Quand je l'ai lue pour la première fois, cette phrase a résonné dans ma tête de longues minutes. Elle plaçait le point final sur le i de mes intuitions. Voilà donc le modèle qui sous-tendait aujourd'hui nos économies modernes, et l'Europe en particulier, qui possède aujourd'hui, et depuis 1998 , la banque centrale la plus " indépendante " du monde, il faut le rappeler !
En clair, la BCE est actuellement en phase de construction de sa réputation. Elle a, il faut le dire, à sa tête un homme qui a lui déjà une certaine réputation. Jean-Claude TRICHET, actuel président de la BCE, fut auparavant pendant de longues années (celles de la montée du chômage) gouverneur de la Banque de France. J'avais déjà entendu dire à plusieurs reprises que ce monsieur avait sur la conscience au moins deux millions de chômeurs français. A l'époque, je n'avais pas compris. On parlait de politique du franc fort, mais je ne connaissais ni le NAIRU, ni les " règles du jeu " en vigueur dans le métier. Ces deux millions de chômeurs que certains lui imputaient, ce n'était pas en fait le fruit d'une erreur de politique, comme le quidam aurait éventuellement pu le penser. Ces deux millions de chômeurs français étaient manifestement les matériaux de construction de la réputation du monsieur en question en tant que banquier central moderne. Qu'il fut nommé (on ne parle pas d'élection dans ce milieu, c'est de la cooptation bien sentie) nouveau Président de la BCE après ce brillant parcours n'est donc pas un hasard : sa réputation et sa crédibilité passée dans la lutte contre l'inflation parlaient en sa faveur. Les chômeurs allongés sur le sol pouvaient en témoigner. Les colts du cow-boy Trichet luisaient au soleil le jour de sa prise de pouvoir. La noble et respectable institution sise à Francfort ne pouvait que bénéficier des rejaillissements de cette nomination sur sa propre réputation... Réputation auprès de qui au fait ? Mais des marchés, et principalement des marchés financiers, pardi...

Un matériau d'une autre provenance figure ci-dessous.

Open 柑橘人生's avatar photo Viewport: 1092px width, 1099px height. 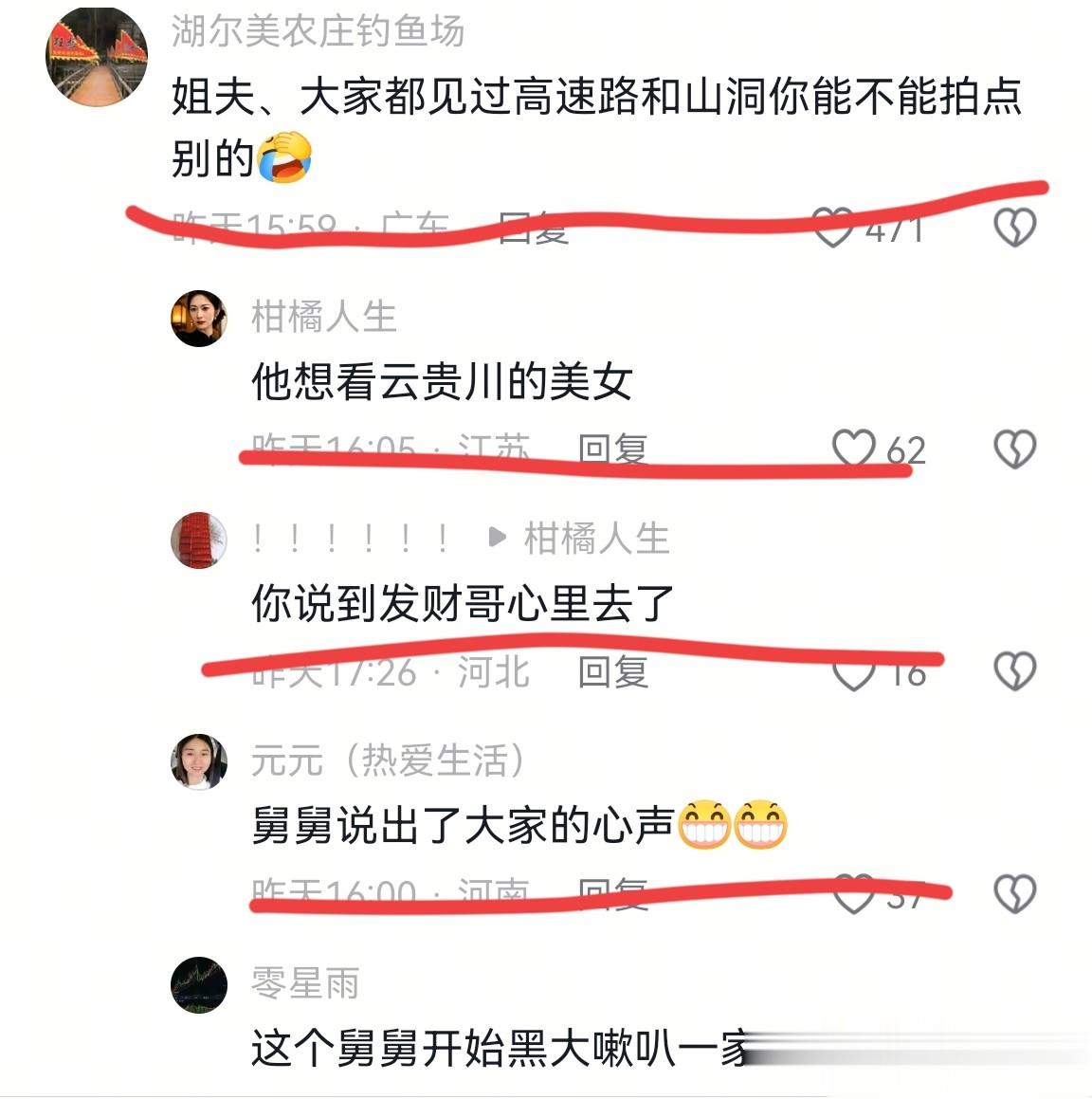199,319
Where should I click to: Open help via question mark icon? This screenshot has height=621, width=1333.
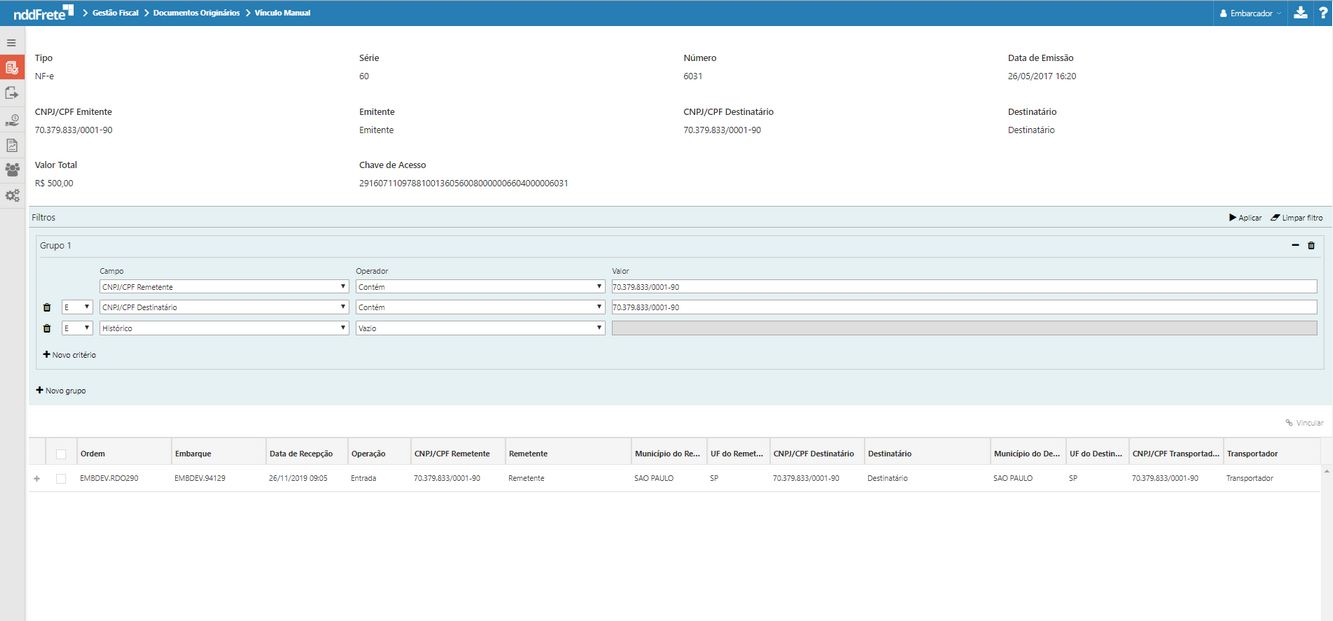pyautogui.click(x=1322, y=13)
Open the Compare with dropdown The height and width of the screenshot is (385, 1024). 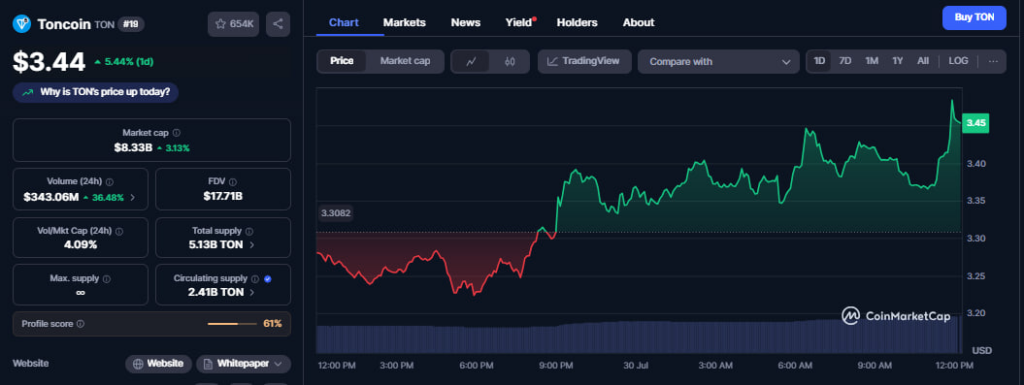(x=718, y=61)

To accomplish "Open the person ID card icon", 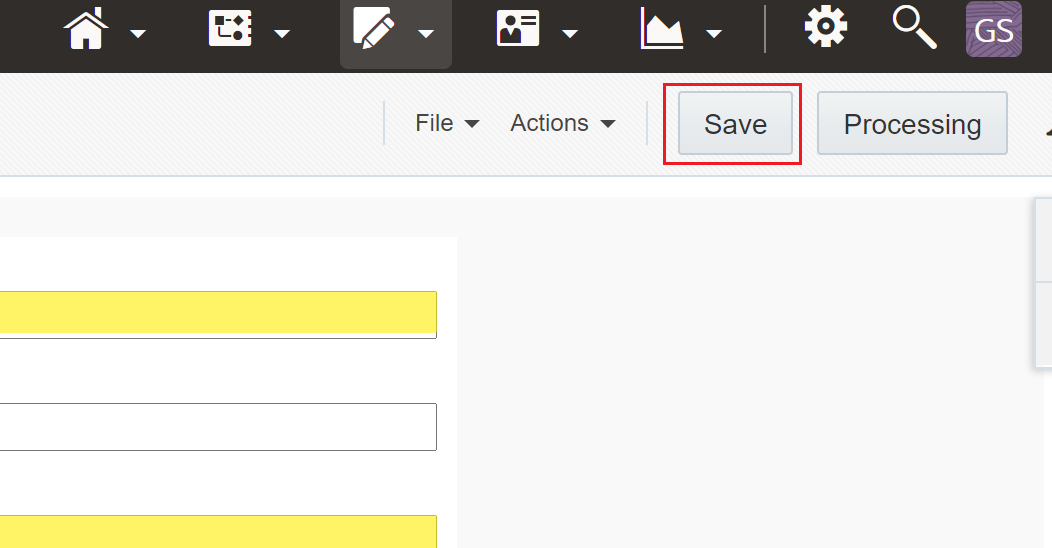I will (518, 28).
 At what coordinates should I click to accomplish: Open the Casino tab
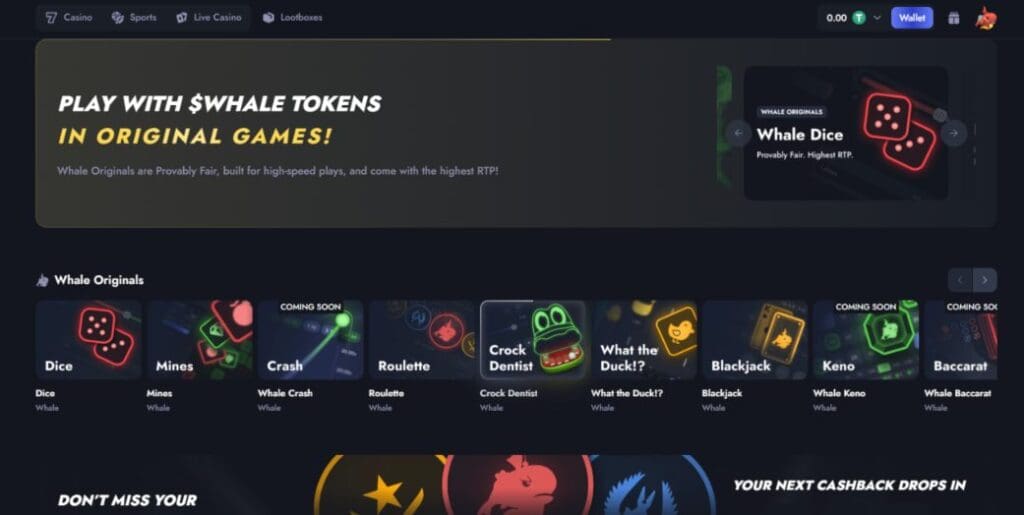[69, 18]
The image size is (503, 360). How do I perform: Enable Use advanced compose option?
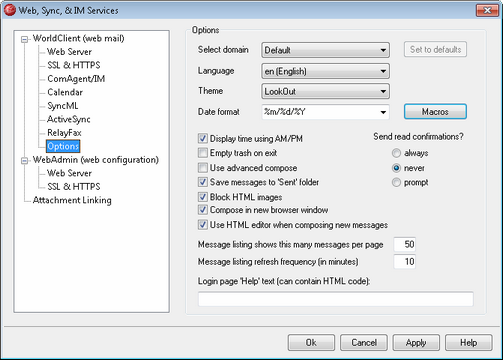point(203,168)
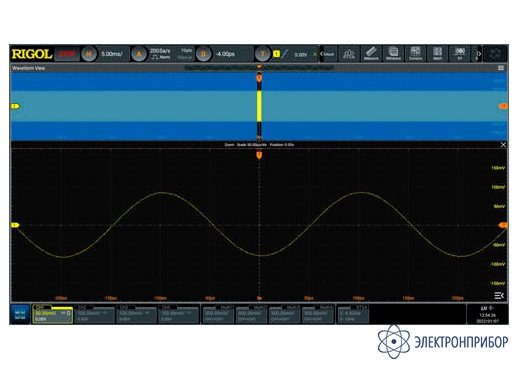Open the RTSA spectrum analyzer icon
The height and width of the screenshot is (369, 518).
[x=349, y=54]
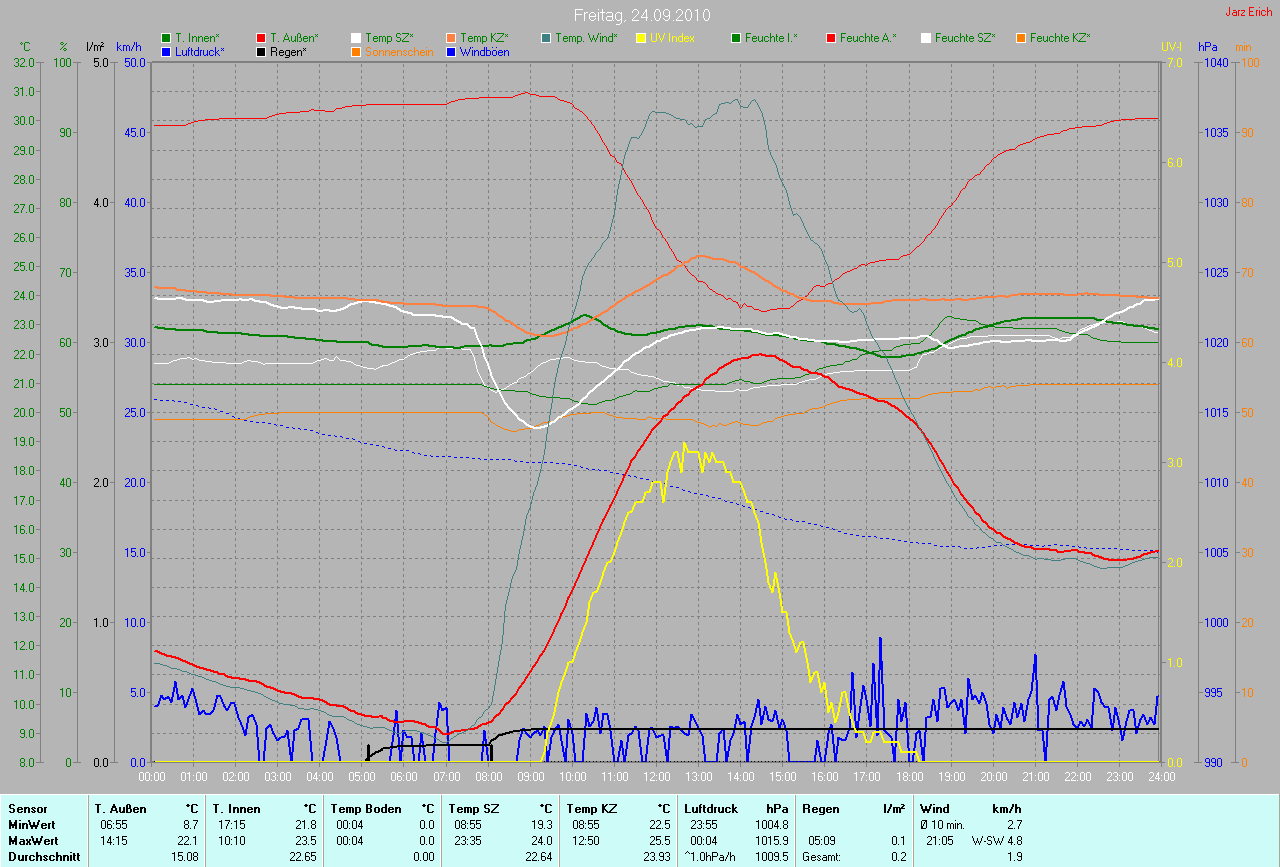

On apprend décidément des choses fort intéressantes en ouvrant certains ouvrages destinés à la formation économique d'une partie de nos "experts"...
Pas de doute, y se foutent de nous chez Goldman. Et la collusion de la BCE avec ces banques et les marchés financiers et remarquablement soulignée par le communiqué de Goldman Sachs et la "contribution spéciale" ( ) d'ISSING... ancien économiste en chef de la BCE donc et qui depuis 2006 (au cas où ça vous aurait échappé) est devenu conseiller pour... Goldman Sachs!
Ben tiens! Mais sans conflit d'intérêt hein il le dit bien
Citation:
Former ECB chief economist Issing accepts advisory post at Goldman Sachs 16 oct. 2006 | 226 words , 1 image
FRANKFURT (AFP) — Otmar Issing, the former chief economist of the European Central Bank, has announced in a newspaper interview that he had accepted an offer from Goldman Sachs to act as an international advisor to the US investment bank.
Issing, 70, insisted however that he would not be involved in the day-to-day running of Goldman Sachs, so there was no way he could be seen as coming into a conflict of interests.
His job at Goldman Sachs would be a "loose advisory position", which would in no way relate to the investment bank's operative business, Issing told the business daily Handelsblatt.